# Can I apply for Visitor visa while on Visitor visa s600 in AU?



## Aarti G (Aug 22, 2012)

Hello Guys,

My parents are here on *Visitor visa s600 * since last almost 8months and their Visitor visa s600 expires in *Last week of May 2014.* I think the visa extension for them is not allowed, right? 

We are thinking to let them go back in India for a month and come back again on Visitor visa s600 to stay with us. So in this case :
1> can we apply for their Visitor visa s600 now from Australia - for visa period starting from appro July 2014 (_considering a month gap of June in India_)?
2> If we choose to apply for a year visa (now from AU) then they will have to give a medical exam in AU or India?
3> Any rough timeline of visa approval (if applied from AU)?

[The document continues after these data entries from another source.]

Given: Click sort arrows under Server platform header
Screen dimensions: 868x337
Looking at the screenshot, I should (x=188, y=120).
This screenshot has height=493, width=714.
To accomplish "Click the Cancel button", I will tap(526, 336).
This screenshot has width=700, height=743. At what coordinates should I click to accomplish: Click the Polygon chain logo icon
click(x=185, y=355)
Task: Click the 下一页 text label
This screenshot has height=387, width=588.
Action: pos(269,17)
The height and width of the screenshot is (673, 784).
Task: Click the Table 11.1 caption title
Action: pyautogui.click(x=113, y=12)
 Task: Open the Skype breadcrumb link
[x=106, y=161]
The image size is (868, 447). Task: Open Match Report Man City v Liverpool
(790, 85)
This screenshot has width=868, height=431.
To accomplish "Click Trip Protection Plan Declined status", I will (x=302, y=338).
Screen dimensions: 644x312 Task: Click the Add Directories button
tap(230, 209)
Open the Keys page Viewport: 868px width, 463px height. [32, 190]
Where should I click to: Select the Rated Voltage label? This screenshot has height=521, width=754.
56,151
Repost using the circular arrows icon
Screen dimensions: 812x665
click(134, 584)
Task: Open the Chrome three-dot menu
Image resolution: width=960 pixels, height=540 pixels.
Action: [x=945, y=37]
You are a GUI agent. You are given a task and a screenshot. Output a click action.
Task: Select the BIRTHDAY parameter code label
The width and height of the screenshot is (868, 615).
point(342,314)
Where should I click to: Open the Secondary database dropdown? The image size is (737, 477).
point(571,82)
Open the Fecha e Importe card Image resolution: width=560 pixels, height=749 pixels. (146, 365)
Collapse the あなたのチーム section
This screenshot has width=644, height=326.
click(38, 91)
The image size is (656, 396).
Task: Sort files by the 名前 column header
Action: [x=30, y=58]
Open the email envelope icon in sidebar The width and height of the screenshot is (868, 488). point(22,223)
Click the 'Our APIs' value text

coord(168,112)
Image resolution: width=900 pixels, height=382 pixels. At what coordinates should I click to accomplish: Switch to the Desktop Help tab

Appreciate your detail comments guys.

Aarti Gupta


----------



## VincentDo (Nov 12, 2013)

1. a visitor visa can be extended if there is no "NO FURTHER STAY" condition-8503 on the current visa. If so, just need to make sure to lodge a new visa well before the current visa is about to expire. 

2. A medical is valid for one year. If required, people need to undergo another medical check at the clinic where they physically are.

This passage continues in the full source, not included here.